◆ ACTIVITY
Each entry that follows should be retyped exactly.

◆ Source records
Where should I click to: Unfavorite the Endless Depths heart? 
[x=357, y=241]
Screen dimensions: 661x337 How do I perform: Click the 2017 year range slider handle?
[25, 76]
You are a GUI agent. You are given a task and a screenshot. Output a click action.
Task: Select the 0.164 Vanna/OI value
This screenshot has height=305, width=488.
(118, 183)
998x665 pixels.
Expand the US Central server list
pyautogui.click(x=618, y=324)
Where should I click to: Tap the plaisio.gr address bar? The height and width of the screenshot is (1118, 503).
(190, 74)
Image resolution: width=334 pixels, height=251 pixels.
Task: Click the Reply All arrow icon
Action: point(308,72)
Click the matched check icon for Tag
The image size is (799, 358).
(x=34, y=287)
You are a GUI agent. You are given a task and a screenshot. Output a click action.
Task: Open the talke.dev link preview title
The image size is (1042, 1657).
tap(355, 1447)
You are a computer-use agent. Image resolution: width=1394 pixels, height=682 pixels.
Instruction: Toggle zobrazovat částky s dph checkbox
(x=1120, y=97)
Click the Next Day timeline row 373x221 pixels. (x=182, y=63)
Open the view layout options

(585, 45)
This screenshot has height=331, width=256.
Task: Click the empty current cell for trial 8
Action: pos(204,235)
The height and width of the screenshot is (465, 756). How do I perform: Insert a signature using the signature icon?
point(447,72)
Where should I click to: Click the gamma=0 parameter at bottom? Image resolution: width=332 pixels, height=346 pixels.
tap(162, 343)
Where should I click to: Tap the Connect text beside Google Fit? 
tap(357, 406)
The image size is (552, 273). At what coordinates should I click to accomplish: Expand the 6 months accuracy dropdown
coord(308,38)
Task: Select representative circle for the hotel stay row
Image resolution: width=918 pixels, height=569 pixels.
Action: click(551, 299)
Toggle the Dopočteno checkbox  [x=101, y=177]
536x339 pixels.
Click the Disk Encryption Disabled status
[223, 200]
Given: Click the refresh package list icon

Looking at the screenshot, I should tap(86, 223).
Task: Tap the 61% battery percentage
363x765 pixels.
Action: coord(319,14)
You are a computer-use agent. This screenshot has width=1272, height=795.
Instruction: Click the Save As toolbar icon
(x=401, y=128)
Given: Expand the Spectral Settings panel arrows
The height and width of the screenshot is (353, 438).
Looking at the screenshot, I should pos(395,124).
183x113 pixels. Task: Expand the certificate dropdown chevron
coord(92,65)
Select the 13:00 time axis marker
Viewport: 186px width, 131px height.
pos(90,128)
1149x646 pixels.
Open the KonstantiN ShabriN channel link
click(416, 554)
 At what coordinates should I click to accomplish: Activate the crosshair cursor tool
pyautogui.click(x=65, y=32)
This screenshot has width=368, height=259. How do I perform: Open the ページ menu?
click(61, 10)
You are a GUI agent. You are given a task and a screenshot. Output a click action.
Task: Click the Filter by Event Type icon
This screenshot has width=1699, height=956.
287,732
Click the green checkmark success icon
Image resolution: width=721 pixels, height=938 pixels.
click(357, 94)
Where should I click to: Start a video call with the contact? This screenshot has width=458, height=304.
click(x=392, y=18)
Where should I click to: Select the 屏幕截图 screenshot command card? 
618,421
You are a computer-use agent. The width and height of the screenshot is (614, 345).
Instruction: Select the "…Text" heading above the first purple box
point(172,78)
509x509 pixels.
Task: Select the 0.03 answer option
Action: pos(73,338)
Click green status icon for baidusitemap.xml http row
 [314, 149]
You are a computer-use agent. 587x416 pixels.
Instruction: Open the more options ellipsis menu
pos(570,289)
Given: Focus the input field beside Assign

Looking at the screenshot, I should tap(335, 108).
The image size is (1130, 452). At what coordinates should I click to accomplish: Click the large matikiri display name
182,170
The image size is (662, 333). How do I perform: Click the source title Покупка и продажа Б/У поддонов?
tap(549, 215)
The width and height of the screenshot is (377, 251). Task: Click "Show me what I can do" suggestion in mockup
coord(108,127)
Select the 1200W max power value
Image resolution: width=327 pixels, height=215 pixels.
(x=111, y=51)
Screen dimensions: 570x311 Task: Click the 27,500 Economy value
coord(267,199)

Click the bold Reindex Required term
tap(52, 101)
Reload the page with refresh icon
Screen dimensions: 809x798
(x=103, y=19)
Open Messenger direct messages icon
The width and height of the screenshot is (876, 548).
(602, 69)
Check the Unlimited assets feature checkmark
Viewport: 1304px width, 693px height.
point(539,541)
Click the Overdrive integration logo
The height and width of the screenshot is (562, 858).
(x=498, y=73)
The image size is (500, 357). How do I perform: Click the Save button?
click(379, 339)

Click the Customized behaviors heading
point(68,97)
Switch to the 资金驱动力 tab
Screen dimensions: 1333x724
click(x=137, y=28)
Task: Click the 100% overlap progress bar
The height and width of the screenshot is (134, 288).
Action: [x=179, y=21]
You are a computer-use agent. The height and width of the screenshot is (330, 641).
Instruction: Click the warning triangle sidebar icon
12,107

◆ COMPLETED TASK
Where should I click to: Unfavorite the Endless Depths heart? 
[x=357, y=241]
Screen dimensions: 661x337 How do I perform: Click the 2017 year range slider handle?
[25, 76]
You are a GUI agent. You are given a task and a screenshot. Output a click action.
Task: Select the 0.164 Vanna/OI value
This screenshot has height=305, width=488.
(118, 183)
998x665 pixels.
Expand the US Central server list
pyautogui.click(x=618, y=324)
Where should I click to: Tap the plaisio.gr address bar? The height and width of the screenshot is (1118, 503).
(190, 74)
Image resolution: width=334 pixels, height=251 pixels.
Task: Click the Reply All arrow icon
Action: point(308,72)
Click the matched check icon for Tag
The image size is (799, 358).
(x=34, y=287)
You are a GUI agent. You are given a task and a screenshot. Output a click action.
Task: Open the talke.dev link preview title
The image size is (1042, 1657).
tap(355, 1447)
You are a computer-use agent. Image resolution: width=1394 pixels, height=682 pixels.
Instruction: Toggle zobrazovat částky s dph checkbox
(x=1120, y=97)
Click the Next Day timeline row 373x221 pixels. (x=182, y=63)
Open the view layout options

(585, 45)
This screenshot has height=331, width=256.
Task: Click the empty current cell for trial 8
Action: pos(204,235)
The height and width of the screenshot is (465, 756). How do I perform: Insert a signature using the signature icon?
point(447,72)
Where should I click to: Click the gamma=0 parameter at bottom? Image resolution: width=332 pixels, height=346 pixels.
tap(162, 343)
Where should I click to: Tap the Connect text beside Google Fit? 
tap(357, 406)
The image size is (552, 273). At what coordinates should I click to accomplish: Expand the 6 months accuracy dropdown
coord(308,38)
Task: Select representative circle for the hotel stay row
Image resolution: width=918 pixels, height=569 pixels.
Action: click(551, 299)
Toggle the Dopočteno checkbox  [x=101, y=177]
536x339 pixels.
Click the Disk Encryption Disabled status
[223, 200]
Given: Click the refresh package list icon

Looking at the screenshot, I should tap(86, 223).
Task: Tap the 61% battery percentage
363x765 pixels.
Action: coord(319,14)
You are a computer-use agent. This screenshot has width=1272, height=795.
Instruction: Click the Save As toolbar icon
(x=401, y=128)
Given: Expand the Spectral Settings panel arrows
The height and width of the screenshot is (353, 438).
Looking at the screenshot, I should pos(395,124).
183x113 pixels. Task: Expand the certificate dropdown chevron
coord(92,65)
Select the 13:00 time axis marker
Viewport: 186px width, 131px height.
pos(90,128)
1149x646 pixels.
Open the KonstantiN ShabriN channel link
click(416, 554)
 At what coordinates should I click to accomplish: Activate the crosshair cursor tool
pyautogui.click(x=65, y=32)
This screenshot has width=368, height=259. How do I perform: Open the ページ menu?
click(61, 10)
You are a GUI agent. You are given a task and a screenshot. Output a click action.
Task: Click the Filter by Event Type icon
This screenshot has width=1699, height=956.
287,732
Click the green checkmark success icon
Image resolution: width=721 pixels, height=938 pixels.
click(357, 94)
Where should I click to: Start a video call with the contact? This screenshot has width=458, height=304.
click(x=392, y=18)
Where should I click to: Select the 屏幕截图 screenshot command card? 
618,421
You are a computer-use agent. The width and height of the screenshot is (614, 345).
Instruction: Select the "…Text" heading above the first purple box
point(172,78)
509x509 pixels.
Task: Select the 0.03 answer option
Action: pos(73,338)
Click green status icon for baidusitemap.xml http row
 [314, 149]
You are a computer-use agent. 587x416 pixels.
Instruction: Open the more options ellipsis menu
pos(570,289)
Given: Focus the input field beside Assign

Looking at the screenshot, I should tap(335, 108).
The image size is (1130, 452). At what coordinates should I click to accomplish: Click the large matikiri display name
182,170
The image size is (662, 333). How do I perform: Click the source title Покупка и продажа Б/У поддонов?
tap(549, 215)
The width and height of the screenshot is (377, 251). Task: Click "Show me what I can do" suggestion in mockup
coord(108,127)
Select the 1200W max power value
Image resolution: width=327 pixels, height=215 pixels.
(x=111, y=51)
Screen dimensions: 570x311 Task: Click the 27,500 Economy value
coord(267,199)

Click the bold Reindex Required term
tap(52, 101)
Reload the page with refresh icon
Screen dimensions: 809x798
(x=103, y=19)
Open Messenger direct messages icon
The width and height of the screenshot is (876, 548).
(602, 69)
Check the Unlimited assets feature checkmark
Viewport: 1304px width, 693px height.
point(539,541)
Click the Overdrive integration logo
The height and width of the screenshot is (562, 858).
(x=498, y=73)
The image size is (500, 357). How do I perform: Click the Save button?
click(379, 339)

Click the Customized behaviors heading
point(68,97)
Switch to the 资金驱动力 tab
Screen dimensions: 1333x724
click(x=137, y=28)
Task: Click the 100% overlap progress bar
The height and width of the screenshot is (134, 288).
Action: [x=179, y=21]
You are a computer-use agent. The height and width of the screenshot is (330, 641).
Instruction: Click the warning triangle sidebar icon
12,107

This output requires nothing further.